● Task objective
All lines from the one bearing "This screenshot has width=812, height=528." through the end of the data below must be printed exactly as they stand, with pictures removed.

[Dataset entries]
---

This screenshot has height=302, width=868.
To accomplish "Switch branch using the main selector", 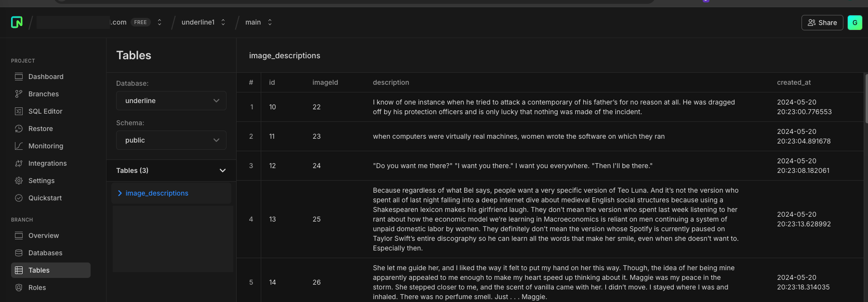I will pos(259,22).

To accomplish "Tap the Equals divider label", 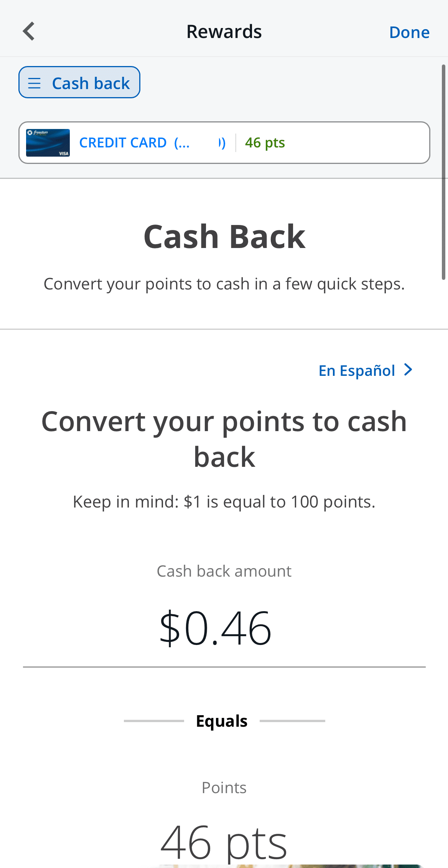I will pyautogui.click(x=222, y=721).
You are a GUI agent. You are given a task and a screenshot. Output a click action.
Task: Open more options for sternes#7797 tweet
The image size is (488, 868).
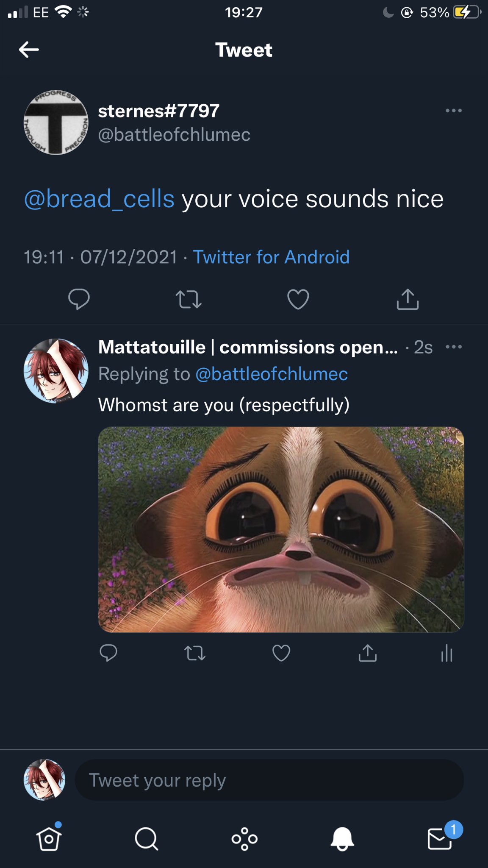coord(454,111)
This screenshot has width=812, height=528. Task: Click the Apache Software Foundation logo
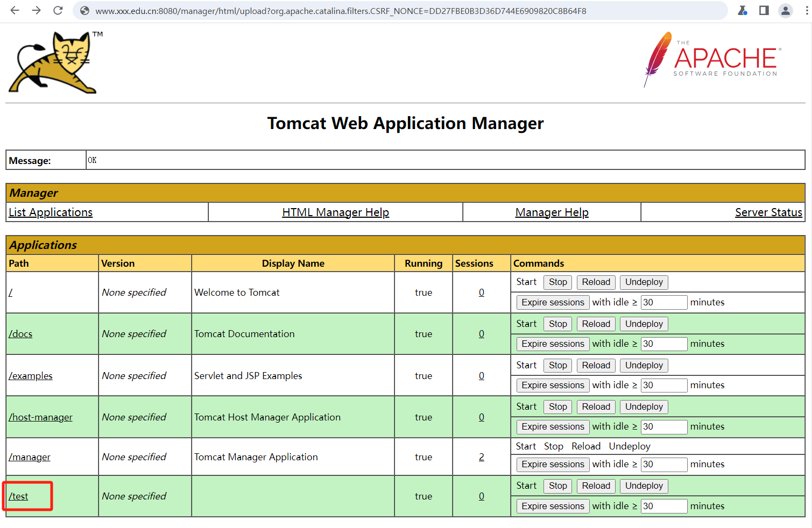pos(712,59)
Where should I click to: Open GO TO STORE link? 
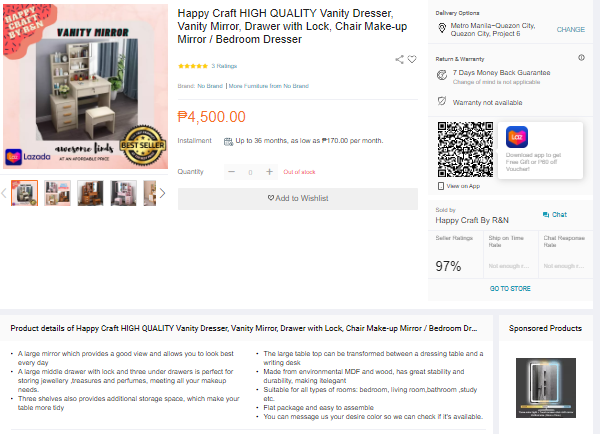click(x=510, y=289)
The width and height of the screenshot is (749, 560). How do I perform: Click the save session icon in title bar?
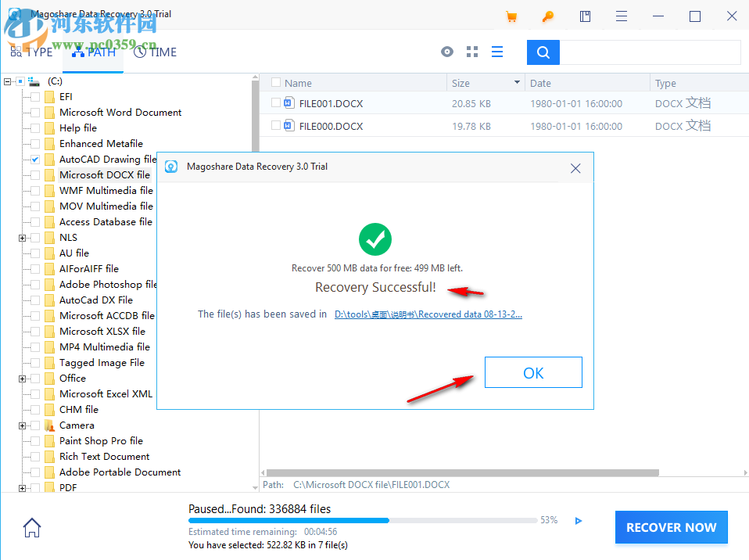pyautogui.click(x=584, y=16)
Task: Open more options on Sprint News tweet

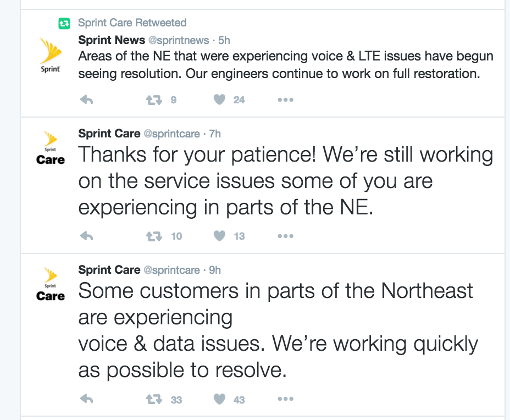Action: tap(285, 100)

---

● Response to the task
This screenshot has width=812, height=528. Task: Click the Apache Software Foundation logo
pos(712,59)
Where should I click to: Open GO TO STORE link? 
click(x=510, y=289)
The width and height of the screenshot is (749, 560). How do I perform: Click the save session icon in title bar?
pyautogui.click(x=584, y=16)
Task: Open more options on Sprint News tweet

Action: tap(285, 100)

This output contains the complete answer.